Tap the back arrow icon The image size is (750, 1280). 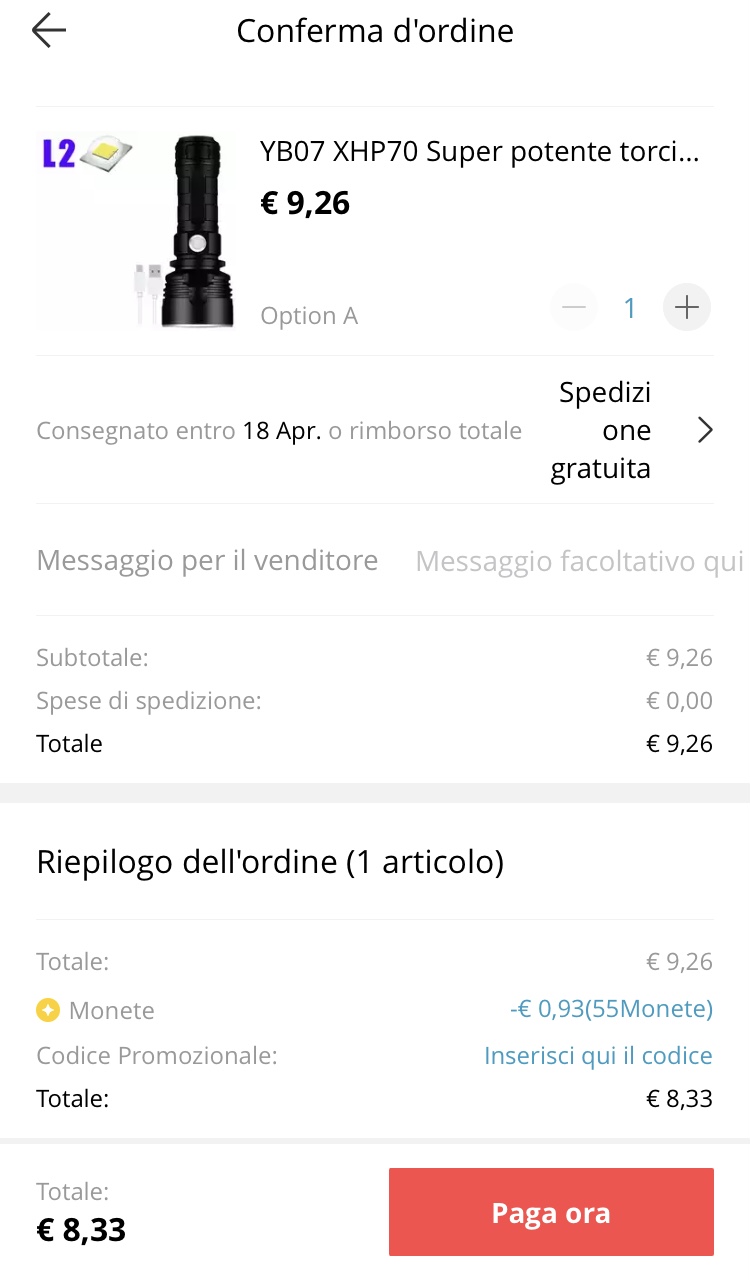click(48, 31)
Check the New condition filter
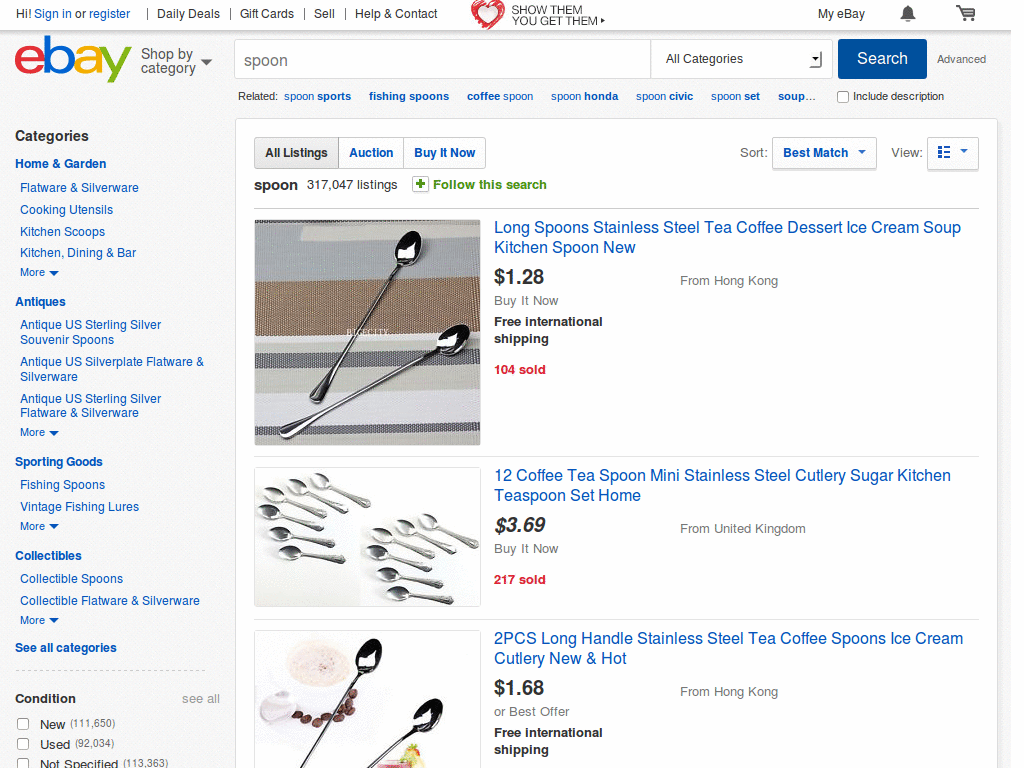The width and height of the screenshot is (1024, 768). click(x=23, y=723)
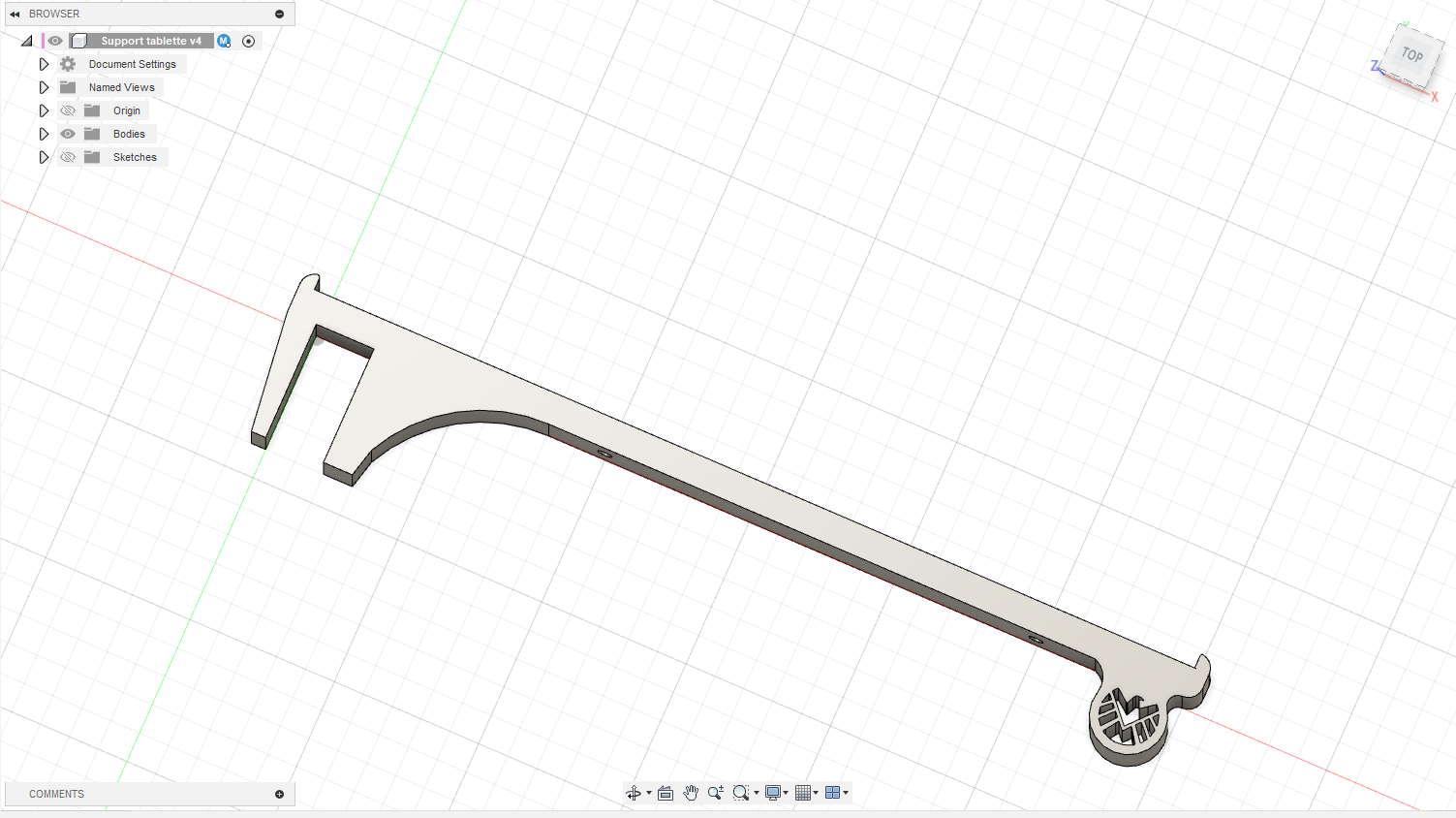Activate the Support tablette v4 radio button
Image resolution: width=1456 pixels, height=818 pixels.
tap(249, 41)
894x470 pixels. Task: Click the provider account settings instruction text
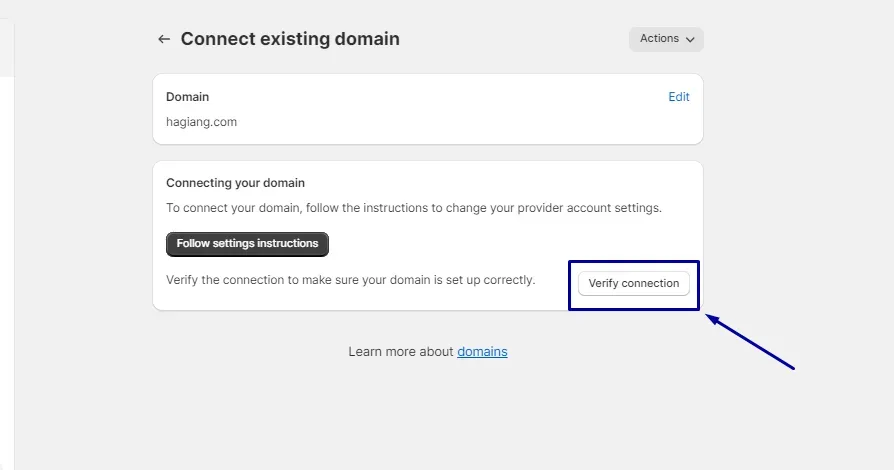tap(413, 208)
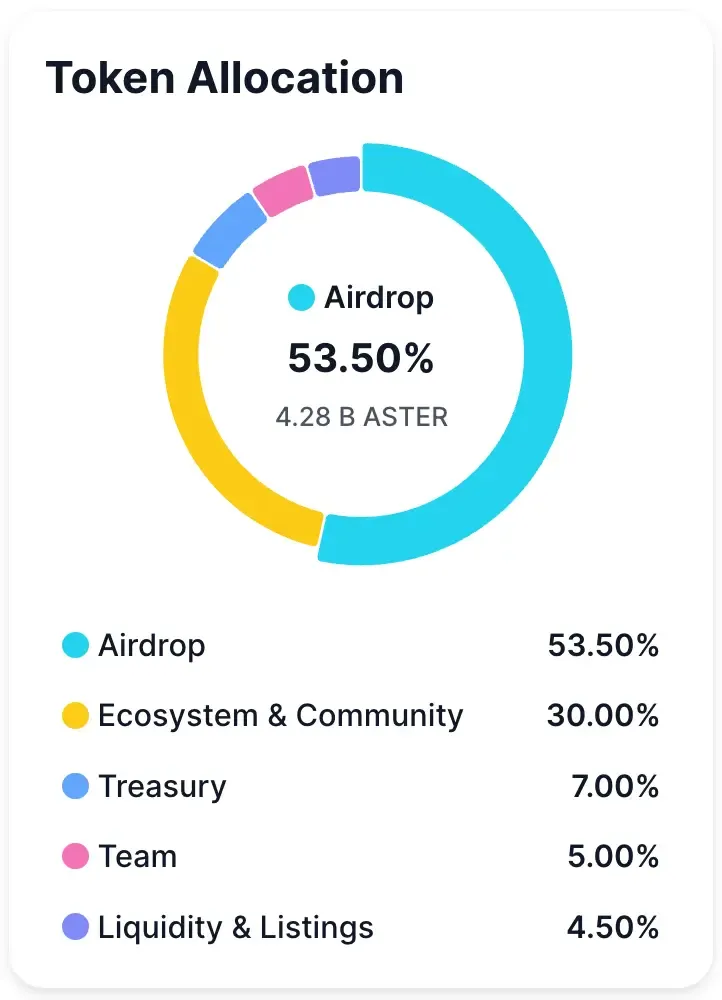Select the blue Treasury donut slice
The width and height of the screenshot is (722, 1000).
228,229
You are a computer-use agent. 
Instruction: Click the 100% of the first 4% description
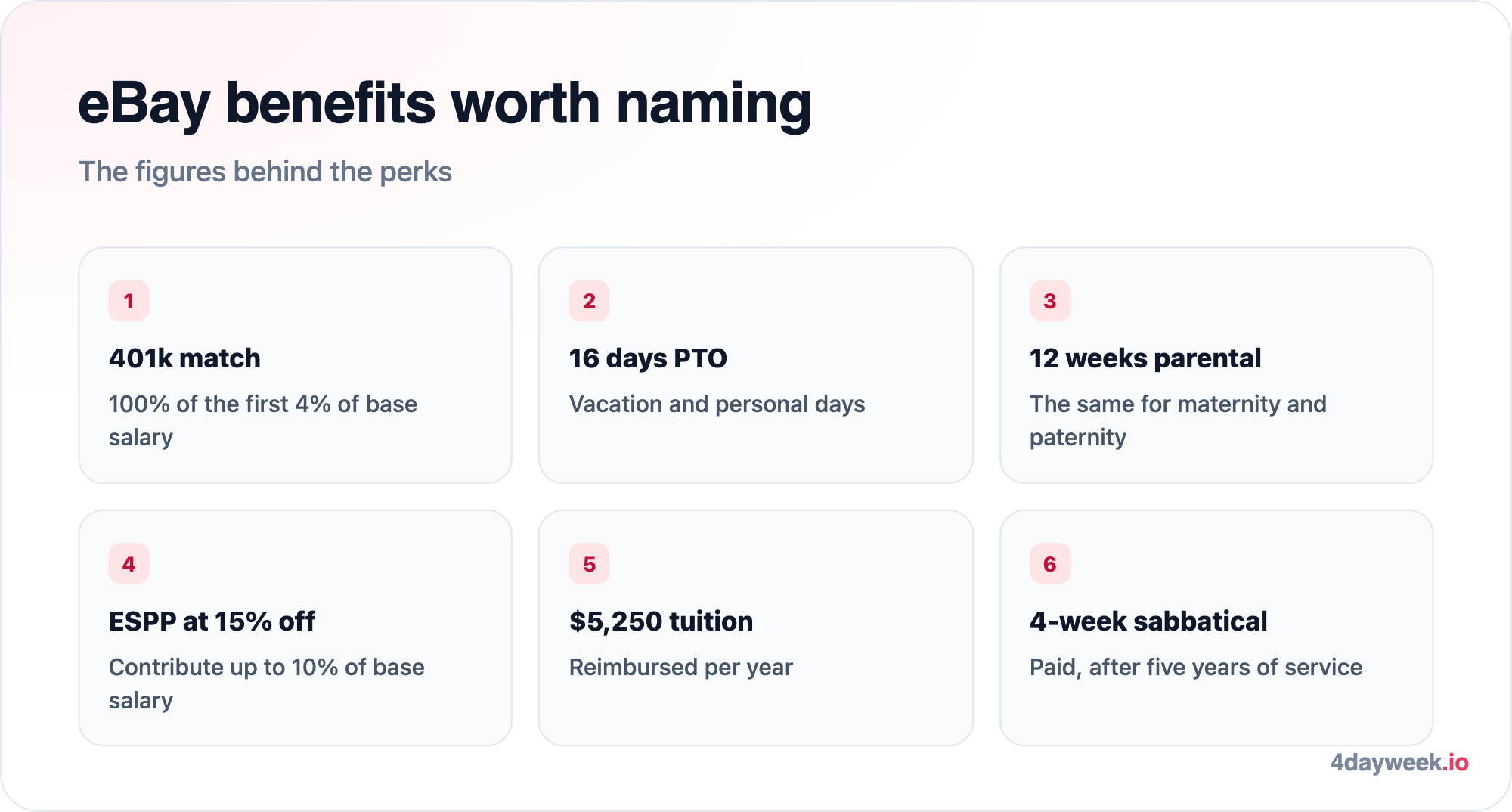point(262,420)
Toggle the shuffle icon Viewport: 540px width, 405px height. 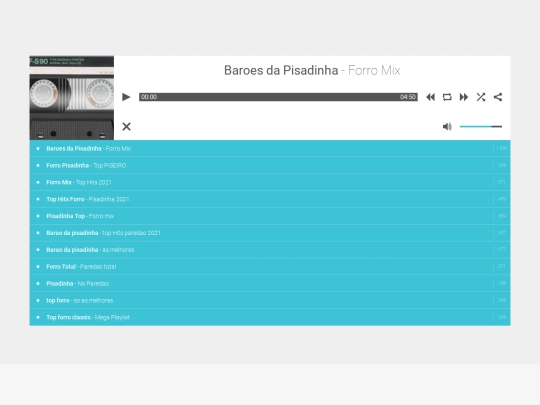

###

EXERCISE AIM:
Please copy exactly the lines from the one containing "894x470 pixels. Task: Click" through the end of the records above, leaving out every picture.

THE ANSWER:
894x470 pixels. Task: Click the provider account settings instruction text
tap(413, 208)
Select the blue Treasury donut slice
The width and height of the screenshot is (722, 1000).
228,229
You are a computer-use agent. 
Instruction: Click the 100% of the first 4% description
point(262,420)
Toggle the shuffle icon Viewport: 540px width, 405px height. 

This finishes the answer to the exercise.